→ **WRITTEN TASK**
Rewrite the lines below, switching "slot" to "checkbox" and leaving everything else unchanged.

→ **Pointing records for text and elements**
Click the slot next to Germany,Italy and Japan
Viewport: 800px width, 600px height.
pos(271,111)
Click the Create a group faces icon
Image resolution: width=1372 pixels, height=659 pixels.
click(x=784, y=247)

→ **THE REPLY**
Click the checkbox next to Germany,Italy and Japan
Viewport: 800px width, 600px height.
pos(271,111)
Click the Create a group faces icon
Image resolution: width=1372 pixels, height=659 pixels.
click(x=784, y=247)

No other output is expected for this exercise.